Lettre de Napoléon à Joséphine - Eylau, le 14 février :
« Mon amie, je suis toujours à Eylau. Ce pays est couvert de morts et de blessés. Ce n'est pas la plus belle partie de la guerre ; l'on souffre, et l'âme est oppressée de voir tant de victimes… »
Dupuy « Mémoires » (Eylau) :
« je traversai (ainsi) l'épouvantable champ de bataille d'Eylau, où je vis des bataillons carrés de Français et de Russes, morts sur la place que vivants ils avaient occupée ! »
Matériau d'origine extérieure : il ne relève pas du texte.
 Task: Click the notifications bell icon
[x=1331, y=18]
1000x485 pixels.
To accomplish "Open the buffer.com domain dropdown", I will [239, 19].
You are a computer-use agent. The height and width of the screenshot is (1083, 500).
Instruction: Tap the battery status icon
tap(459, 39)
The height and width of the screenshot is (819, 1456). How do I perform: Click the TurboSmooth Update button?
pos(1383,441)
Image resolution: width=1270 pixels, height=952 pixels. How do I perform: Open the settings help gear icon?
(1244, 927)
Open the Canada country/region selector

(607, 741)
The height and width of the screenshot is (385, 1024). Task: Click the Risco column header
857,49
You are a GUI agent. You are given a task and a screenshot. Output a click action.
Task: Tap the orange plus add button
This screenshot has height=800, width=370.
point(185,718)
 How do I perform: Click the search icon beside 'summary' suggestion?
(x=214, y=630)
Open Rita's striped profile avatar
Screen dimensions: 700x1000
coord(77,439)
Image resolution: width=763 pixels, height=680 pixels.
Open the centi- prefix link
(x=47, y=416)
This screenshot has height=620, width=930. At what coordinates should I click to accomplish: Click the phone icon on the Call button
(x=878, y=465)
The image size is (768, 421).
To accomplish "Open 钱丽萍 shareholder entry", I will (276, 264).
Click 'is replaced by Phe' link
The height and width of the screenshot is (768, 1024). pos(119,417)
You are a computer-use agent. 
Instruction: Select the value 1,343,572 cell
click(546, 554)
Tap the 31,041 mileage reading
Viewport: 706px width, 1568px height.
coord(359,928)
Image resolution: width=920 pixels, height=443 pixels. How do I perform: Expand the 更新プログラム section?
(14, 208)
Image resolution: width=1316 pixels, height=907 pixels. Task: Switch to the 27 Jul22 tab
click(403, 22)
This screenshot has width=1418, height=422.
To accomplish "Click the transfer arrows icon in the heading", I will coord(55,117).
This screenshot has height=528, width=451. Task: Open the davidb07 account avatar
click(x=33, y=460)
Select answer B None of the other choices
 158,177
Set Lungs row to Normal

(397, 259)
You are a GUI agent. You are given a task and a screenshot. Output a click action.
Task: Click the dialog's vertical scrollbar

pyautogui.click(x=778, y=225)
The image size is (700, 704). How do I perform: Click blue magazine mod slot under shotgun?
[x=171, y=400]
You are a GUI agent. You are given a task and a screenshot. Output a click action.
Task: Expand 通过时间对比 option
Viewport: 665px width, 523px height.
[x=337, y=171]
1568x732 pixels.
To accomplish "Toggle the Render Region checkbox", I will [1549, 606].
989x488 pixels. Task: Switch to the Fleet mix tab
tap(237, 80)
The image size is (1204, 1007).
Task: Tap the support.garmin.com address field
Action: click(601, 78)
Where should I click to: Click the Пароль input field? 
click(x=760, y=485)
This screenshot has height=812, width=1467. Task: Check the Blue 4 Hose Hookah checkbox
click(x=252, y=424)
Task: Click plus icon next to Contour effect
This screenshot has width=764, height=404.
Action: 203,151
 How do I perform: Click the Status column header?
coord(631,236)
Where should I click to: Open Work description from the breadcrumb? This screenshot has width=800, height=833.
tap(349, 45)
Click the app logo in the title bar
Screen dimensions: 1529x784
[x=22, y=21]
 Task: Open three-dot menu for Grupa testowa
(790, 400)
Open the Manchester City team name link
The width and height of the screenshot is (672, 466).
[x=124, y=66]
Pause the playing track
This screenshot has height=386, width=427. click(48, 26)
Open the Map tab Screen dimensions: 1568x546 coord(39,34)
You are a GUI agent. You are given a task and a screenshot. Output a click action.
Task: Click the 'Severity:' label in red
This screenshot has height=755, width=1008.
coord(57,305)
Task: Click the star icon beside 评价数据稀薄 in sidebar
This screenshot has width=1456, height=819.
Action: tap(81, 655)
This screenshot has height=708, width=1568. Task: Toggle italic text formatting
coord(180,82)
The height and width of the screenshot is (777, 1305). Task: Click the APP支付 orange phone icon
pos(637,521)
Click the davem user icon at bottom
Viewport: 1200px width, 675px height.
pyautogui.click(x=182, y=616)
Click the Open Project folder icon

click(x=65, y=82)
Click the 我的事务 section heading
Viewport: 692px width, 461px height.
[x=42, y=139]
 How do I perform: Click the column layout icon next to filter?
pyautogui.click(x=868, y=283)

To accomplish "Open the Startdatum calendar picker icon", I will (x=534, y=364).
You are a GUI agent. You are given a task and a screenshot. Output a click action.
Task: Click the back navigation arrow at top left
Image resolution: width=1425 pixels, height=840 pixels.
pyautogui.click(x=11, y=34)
Baron de Comeau « Le tacticien de Napoléon » :
"Ce spectacle était nouveau pour moi ; cela ne ressemblait en rien aux batailles que j’avais vues. On avait livré jusque-là des batailles à grand front, ce que l’on appelle des batailles rangées. Ceci formait dans ma tête et pour lui donner un nom, l’ordre profond par excellence ; et dans le fait ce fut un massacre, une boucherie. Les morts, les blessés, les affûts brisés, les chevaux, tout se trouvait l’un sur l’autre ; pas le moindre soin pour les blessés ; les armes jonchaient la terre ; partout des traces de sang !"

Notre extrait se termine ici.